MicroRNAs (miRNAs) were first identified only a few years ago, but already it is clear that they play an important role in regulating gene activity. These 20-22 nucleotide noncoding RNAs have the ability to hybridize via base-pairing with specific target mRNAs and downregulate the expression of these transcripts, by mediating either RNA cleavage or translational repression.
Recent studies have indicated that miRNAs have important functions during development. In plants, they have been shown to control a variety of developmental processes including flowering time, leaf morphology, organ polarity, floral morphology, and root development (reviewed by Mallory and Vaucheret (2006) Nat Genet. 38: S31-36). Given the established regulatory role of miRNAs, it is likely that they are also involved in the control of some of the major crop traits such drought tolerance and disease resistance.

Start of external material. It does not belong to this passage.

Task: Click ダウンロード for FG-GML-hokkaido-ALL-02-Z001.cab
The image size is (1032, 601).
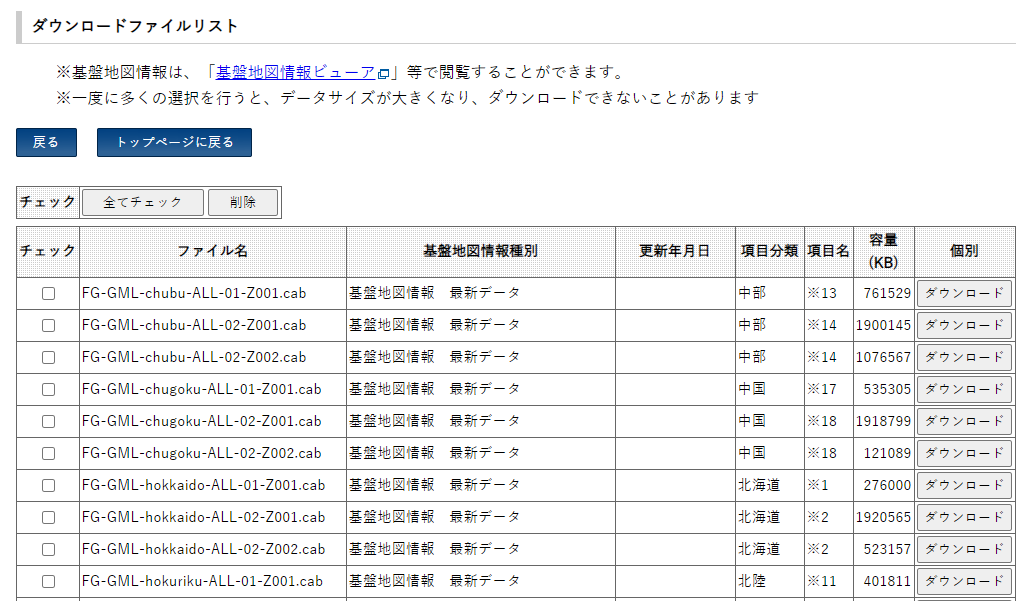Action: (x=964, y=518)
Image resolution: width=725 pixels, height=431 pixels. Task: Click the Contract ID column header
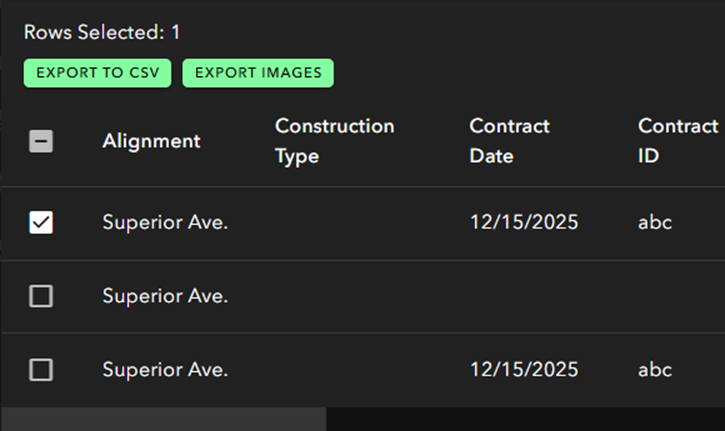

miRNAs are transcribed by RNA polymerase II as polyadenylated and capped messages known as pri-miRNAs. These pri-miRNAs are processed into smaller transcripts known as pre-miRNAs and these precursors have the ability to form stable hairpin structures (reviewed by Bartel (2004) Cell 116: 281-297; Jones-Rhoades M W, Bartel D P, Bartel B. MicroRNAS and their regulatory roles in plants. Annu Rev Plant Biol. 2006; 57:19-53.) While pri-miRNAs are processed to pre-miRNAs by Drosha in the nucleus and Dicer cleaves pre-miRNAs in the cytoplasm in metazoans, miRNA maturation in plants differs from the pathway in animals because plants lack a Drosha homolog. Instead, the RNase III enzyme DICER-LIKE 1 (DCL1), which is homologous to animal Dicer, may possess Drosha function in addition to its known function in hairpin processing (Kurihara and Watanabe (2004) Proc Natl Acad Sci 101: 12753-12758).
Artificial microRNAs (amiRNAs) have recently been described in Arabidopsis targeting viral mRNA sequences (Niu et al. (2006) Nature Biotechnology 24:1420-1428) or endogenous genes (Schwab et al. (2006) Plant Cell 18:1121-1133). The amiRNA construct can be expressed under different promoters in order to change the spatial pattern of silencing (Schwab et al. (2006) Plant Cell 18:1121-1133). Artificial miRNAs replace the microRNA and its complementary star sequence in a precursor miRNA and substitute sequences that target an mRNA to be silenced. Silencing by endogenous miRNAs can be found in a variety of spatial, temporal, and developmental expression patterns (Parizotto et al. (2007) Genes Dev 18:2237-2242; Alvarez et al. (2006) Plant Cell 18:1134-51). Artificial miRNA can be constructed to both capture and extend the diversity and specificity in the patterns of silencing. Previously, solutions for down-regulating specific fatty acid biosynthetic genes have been to use classic RNAi approaches, such as co-suppression or hairpin structures. These approaches included poor frequency of silencing (particularly with co-suppression strategies) and non-specific silencing of other similar genes. amiRNA technology can be designed to be very specific to the gene of interest and silencing frequencies are on par with RNAi (hairpin) structures.
WO 2004/009779 published Jan. 29, 2004 describes compositions and methods for modulating gene expression in plants.
Applicant's Assignee's US Patent Application Publication 2005/0138689 published on Jun. 23, 2005 describes miRNas and their use in silencing a target sequence.